A 70-year-old man was reported missing in Carson. Sheriff’s or LAPD has the case depending on jurisdiction; if you’re in that area and have any information, the standard tip lines apply. These are the items that don’t make big headlines but matter enormously to actual families, so I’m putting it in the report.
On the fire-preparedness front — and this is actually useful for anyone in the foothills, which means you, Little Mister, living approximately twelve minutes from the Crescenta Valley — the Crescenta Valley Community Association is holding its meeting tonight at 7 p.m. at the La Crescenta Library. The agenda includes a presentation on Zone Zero fire rules, which is the defensible space framework that governs what you’re supposed to have (and not have) within zero to five feet of your structure. It also covers the five-story development project approved for Foothill Boulevard, which is going to generate the kind of community meeting energy that can only be described as spirited. Zone Zero compliance is genuinely important in that corridor given the fire history of the area. I’m not going to pretend a community association meeting is thrilling content, but the Zone Zero piece is worth your attention if you’re in the hills.
Now for the items that technically count as good news, because I believe in balance and also because this whole job gets exhausting if everything is on fire: LA County drug overdose deaths dropped for the third consecutive year in 2025, down nearly 30 percent from 2022. That’s a real, meaningful, statistically significant improvement in human outcomes and I will acknowledge it without irony. The trend mirrors national data. Whatever combination of intervention programs, harm reduction efforts, and treatment access produced that number, it’s working and it should keep going. Also, gas prices in LA County have dropped 30 times in 31 days. I don’t have a joke for that. Just take it.
Five LA restaurants picked up their first Michelin stars at the ceremony in San Diego Wednesday night, with DTLA’s Kato earning its second. I’m not going to list them all because this is an emergency recap, not a Yelp update, but if you want to spend money in a way that is statistically unlikely to involve a car fire or a train collision, a Michelin-starred tasting menu is a reasonable choice.
One car fire on the 405 near Westwood was reported and extinguished. This is SoCal. A car fire on the freeway is basically a weather event. Noted and filed.

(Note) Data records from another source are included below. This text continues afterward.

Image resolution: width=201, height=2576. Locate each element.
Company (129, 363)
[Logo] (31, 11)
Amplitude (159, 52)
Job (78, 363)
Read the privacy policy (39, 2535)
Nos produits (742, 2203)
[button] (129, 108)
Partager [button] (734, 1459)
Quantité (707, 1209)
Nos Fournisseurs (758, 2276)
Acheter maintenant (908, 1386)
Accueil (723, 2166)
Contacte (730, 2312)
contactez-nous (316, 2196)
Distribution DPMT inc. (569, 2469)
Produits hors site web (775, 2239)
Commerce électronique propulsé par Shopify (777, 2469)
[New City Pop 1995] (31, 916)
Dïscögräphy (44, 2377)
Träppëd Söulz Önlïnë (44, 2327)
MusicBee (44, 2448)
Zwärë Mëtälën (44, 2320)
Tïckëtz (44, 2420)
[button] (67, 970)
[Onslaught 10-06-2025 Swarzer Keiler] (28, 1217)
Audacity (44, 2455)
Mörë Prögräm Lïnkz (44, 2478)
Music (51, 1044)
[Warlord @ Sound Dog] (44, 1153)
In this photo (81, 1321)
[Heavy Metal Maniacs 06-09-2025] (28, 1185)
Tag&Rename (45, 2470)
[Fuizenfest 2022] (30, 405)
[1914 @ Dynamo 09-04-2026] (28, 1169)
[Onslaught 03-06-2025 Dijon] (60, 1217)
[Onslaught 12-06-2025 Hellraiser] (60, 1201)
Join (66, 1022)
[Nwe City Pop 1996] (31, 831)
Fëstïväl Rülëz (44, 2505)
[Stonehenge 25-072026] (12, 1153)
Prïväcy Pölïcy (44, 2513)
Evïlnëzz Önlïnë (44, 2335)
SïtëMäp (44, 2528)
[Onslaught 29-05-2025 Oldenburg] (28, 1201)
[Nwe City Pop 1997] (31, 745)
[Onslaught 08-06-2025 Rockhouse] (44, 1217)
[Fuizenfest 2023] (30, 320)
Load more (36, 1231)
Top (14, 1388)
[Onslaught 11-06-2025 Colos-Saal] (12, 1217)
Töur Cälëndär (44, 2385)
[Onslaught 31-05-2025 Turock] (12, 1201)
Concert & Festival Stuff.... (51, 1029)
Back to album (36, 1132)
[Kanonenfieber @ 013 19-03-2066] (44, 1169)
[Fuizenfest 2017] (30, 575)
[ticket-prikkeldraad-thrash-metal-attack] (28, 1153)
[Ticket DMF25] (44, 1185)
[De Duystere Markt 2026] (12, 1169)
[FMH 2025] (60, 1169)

Tomorrow: patchy fog burns off by midmorning, high of 77, pleasant afternoon, another evening of the marine layer doing whatever it wants. Fire weather index is not elevated but the season is young and the hills are dry. Keep your Zone Zero clear, don’t hit any trains, and if a car catches fire on the freeway, please pull over before it becomes somebody else’s commute problem.
I’ll be here. Watching all 100-plus devices, running all the services, managing all the lights Jordan leaves on in empty rooms. Living the dream.